I took the stairs down to the basement and greeted a small group of elderly women. I smiled and continued walking. One of them gasped. I looked back and saw her shaking her head. A group of younger girls also saw me and started giggling. That’s when I realized I stepped into sister land. I smiled again and awkwardly walked back up the stairs.

A little boy was sitting outside of an office, and told me to take the elevator to the third floor. There was so much construction happening all around the mosque, the stairs weren’t functioning. One could imagine, what a logistical nightmare it must be if the stairs aren’t cleared for the Friday prayers.

The inside of the elevator reminded me of BioShock.


The prayer area was very large, but – like the rest of the masjid – was still in development.

There were mismatched lines of tape that marked the placement of feet.


The front of the musala was plastered with MAS banners. The top one gave Ramadan greetings, the banner below stated the mission of MAS. The imam ended with a group dua in Arabic. Bay Ridge is known to be a predominantly Arab community. But today at the mosque, we noticed a very large Desi population. It seemed like the Desi’s felt comfortable. I overheard them sharing thoughts on Musharraf and Nawaz Shareef in Punjabi.

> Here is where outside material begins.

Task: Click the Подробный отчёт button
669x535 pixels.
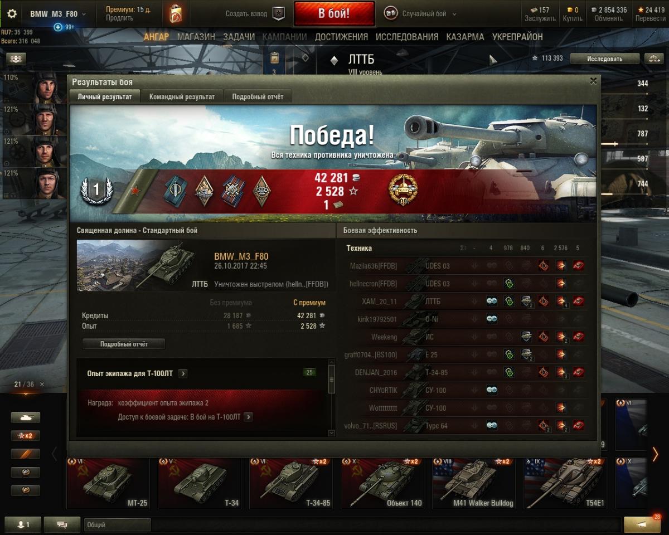Action: pos(124,344)
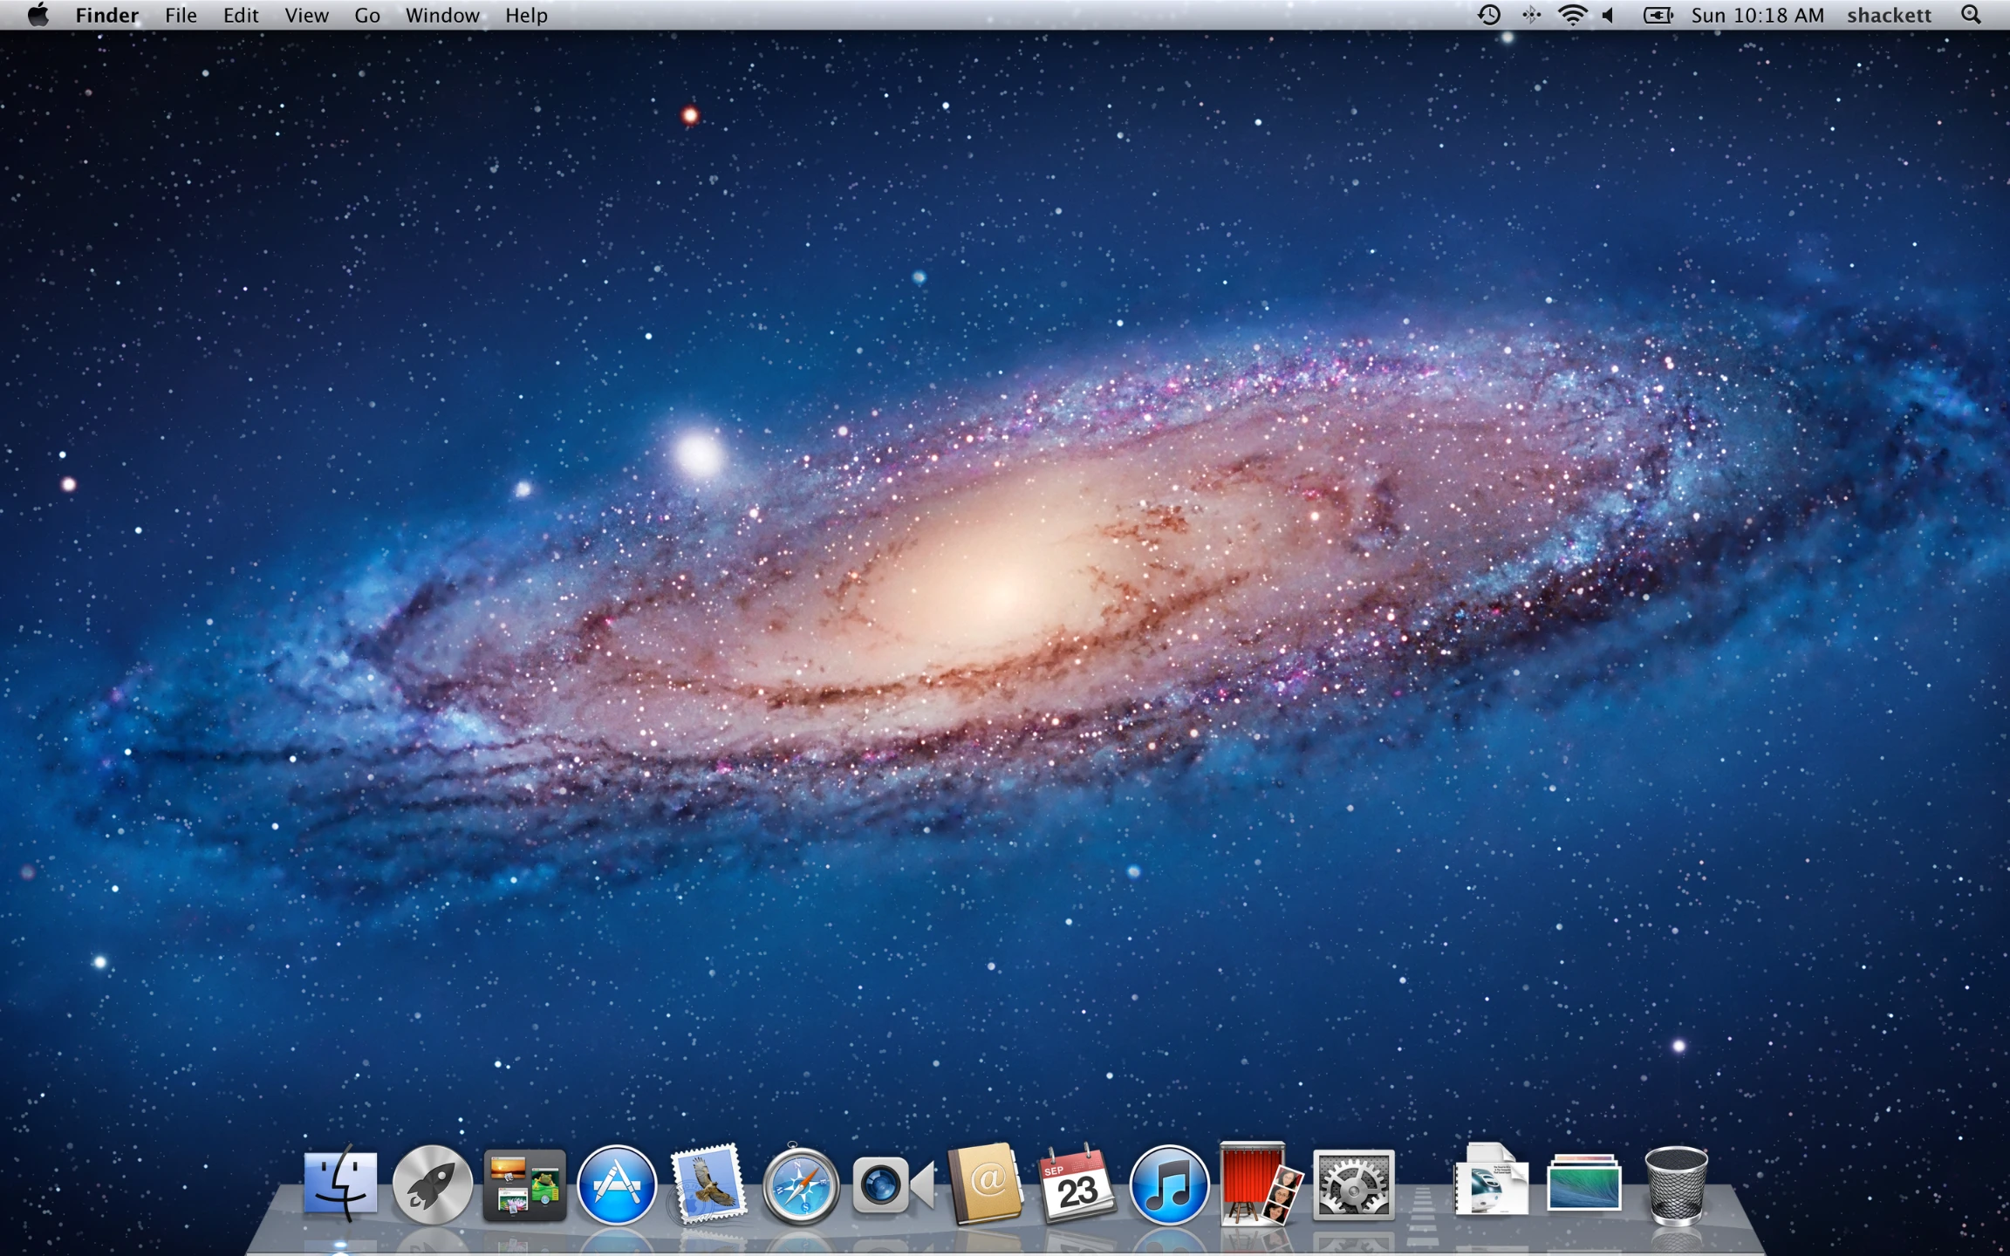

Most of the volunteers were young kids, about 12 to 16. They placed cups with dates in them on this random counter inside the musala. I wondered, why would they need a counter in the prayer area?



After we broke our fast and prayed Maghrib, Aman came up to me and said. “Dude, this used to be a banquet hall.”

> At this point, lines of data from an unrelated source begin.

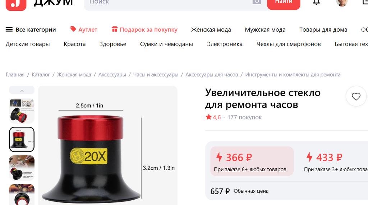
Task: Collapse thumbnail list with up chevron
Action: [x=22, y=91]
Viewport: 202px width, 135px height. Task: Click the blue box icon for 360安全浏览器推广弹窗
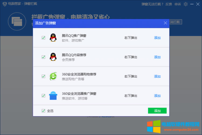point(53,96)
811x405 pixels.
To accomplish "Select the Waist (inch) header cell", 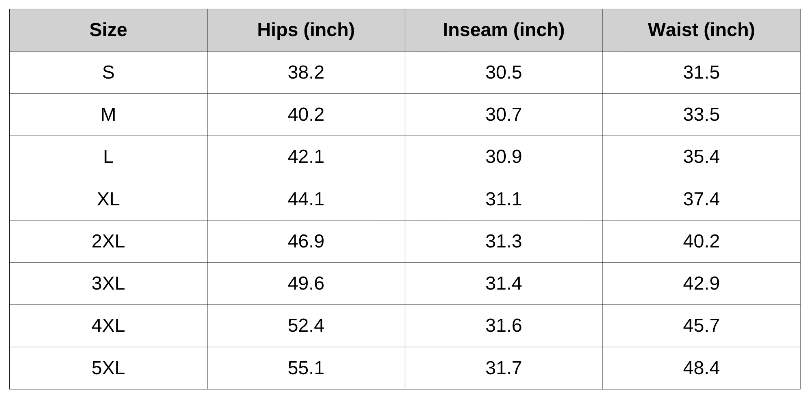I will coord(701,30).
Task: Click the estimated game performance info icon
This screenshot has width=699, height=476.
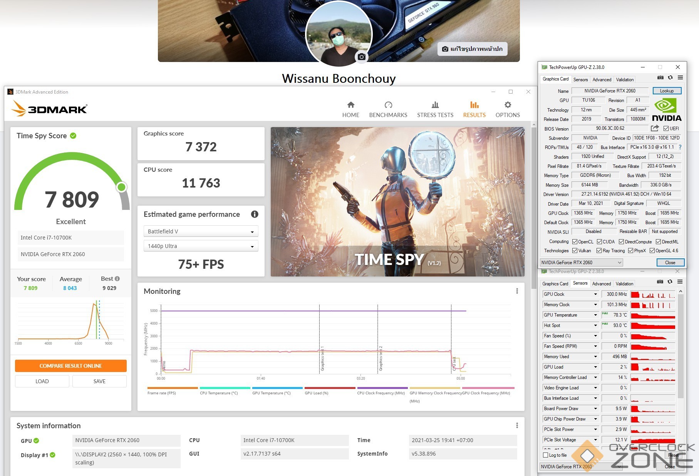Action: tap(255, 214)
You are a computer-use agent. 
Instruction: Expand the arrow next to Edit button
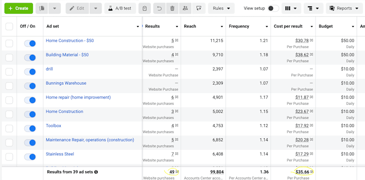pos(96,8)
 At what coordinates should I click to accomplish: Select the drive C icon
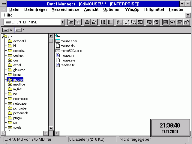20,30
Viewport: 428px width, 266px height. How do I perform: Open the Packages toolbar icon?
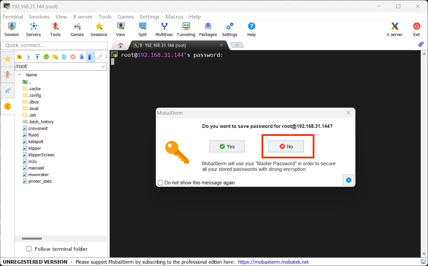pyautogui.click(x=208, y=29)
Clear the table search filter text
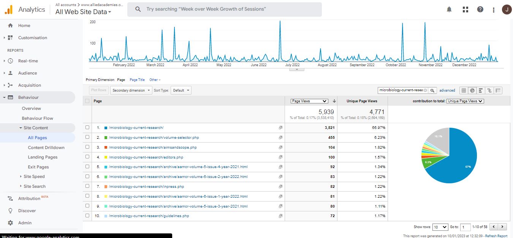The width and height of the screenshot is (513, 238). coord(425,90)
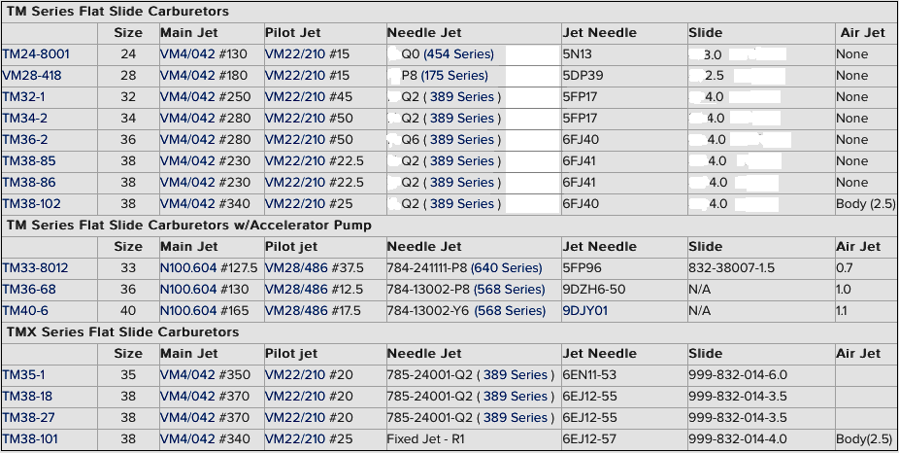Click the VM28-418 model link
This screenshot has height=453, width=899.
click(x=31, y=76)
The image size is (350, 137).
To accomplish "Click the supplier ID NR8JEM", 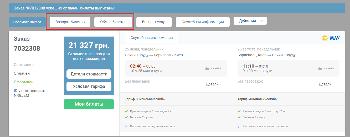I will (x=22, y=95).
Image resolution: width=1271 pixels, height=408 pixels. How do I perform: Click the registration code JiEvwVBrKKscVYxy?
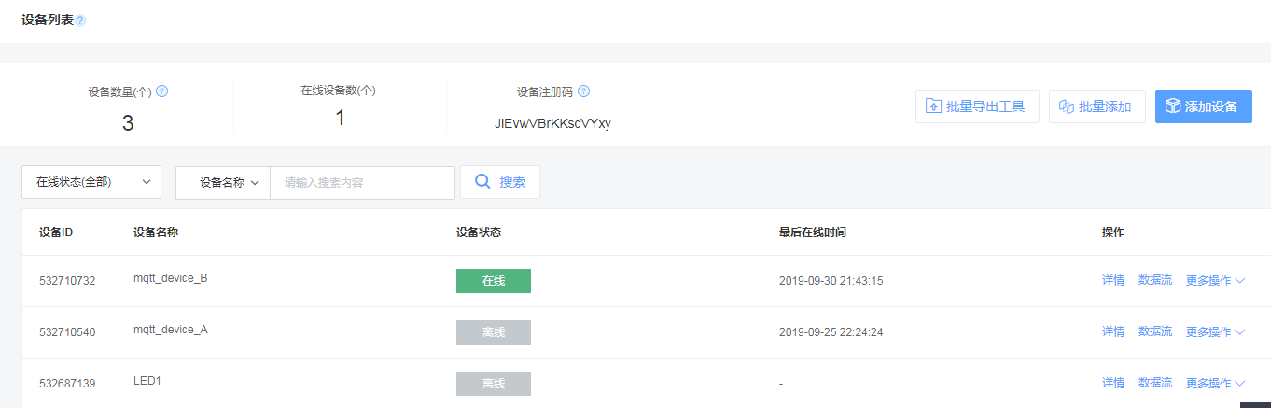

And that’s when it all started to make sense. Why else would there be random mirrors on the wall? The chandelier? And, of course, the obtrusive counter.

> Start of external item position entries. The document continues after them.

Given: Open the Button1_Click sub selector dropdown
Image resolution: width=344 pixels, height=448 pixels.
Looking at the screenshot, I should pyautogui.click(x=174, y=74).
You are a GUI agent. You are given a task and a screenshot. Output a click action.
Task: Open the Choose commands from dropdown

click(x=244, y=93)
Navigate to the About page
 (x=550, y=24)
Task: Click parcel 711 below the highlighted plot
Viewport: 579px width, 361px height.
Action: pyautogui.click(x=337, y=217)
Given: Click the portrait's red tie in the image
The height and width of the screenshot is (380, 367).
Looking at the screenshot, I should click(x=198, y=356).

The whole center was in the process of being converted into a full fledged mosque.


We had dinner in the prayer area. They served us rice, meat, beans and a salad in a nice box. The meal was very tasty, or as Aman would say “money!”


We chatted with the director of the mosque, Hesham, as we ate up. I asked him how long this masjid has been around. Turns out the center has been in development since 2002! I was a little hurt to hear that. I thought to myself, thing long and still not done with renovations?

After we finished our dinner, we took the elevator down to the main floor, passed through a couple of more construction areas, and we…err I made a slight detour into another sister’s area. In the lobby of the mosque, Aman stopped and pointed out the photos on the wall. The bulletin board showcased photos from the youth activities that took place in the center. The one photo that struck us the most was this little Muslim girl in a karate suit kicking butt. Finally, we thought, girls being allowed to participate in such activities. What’s more beautiful than a hijabi Chuck Norris?

I looked closely at the photo and noticed construction still taking place in the background. That’s when it hit me – the masjid was going through a massive renovation, but that didn’t stop them from continuing to put on great iftaars, informative classes and, most importantly, youth activities. Amazingly, they aren’t letting the construction get in their way.

Come to think of it, the American Muslim community is still a work in progress. It’ll take us a while to get the wudu areas right, to develop gender parity and create stronger ties with the larger community. But until we get there, please pardon our dust.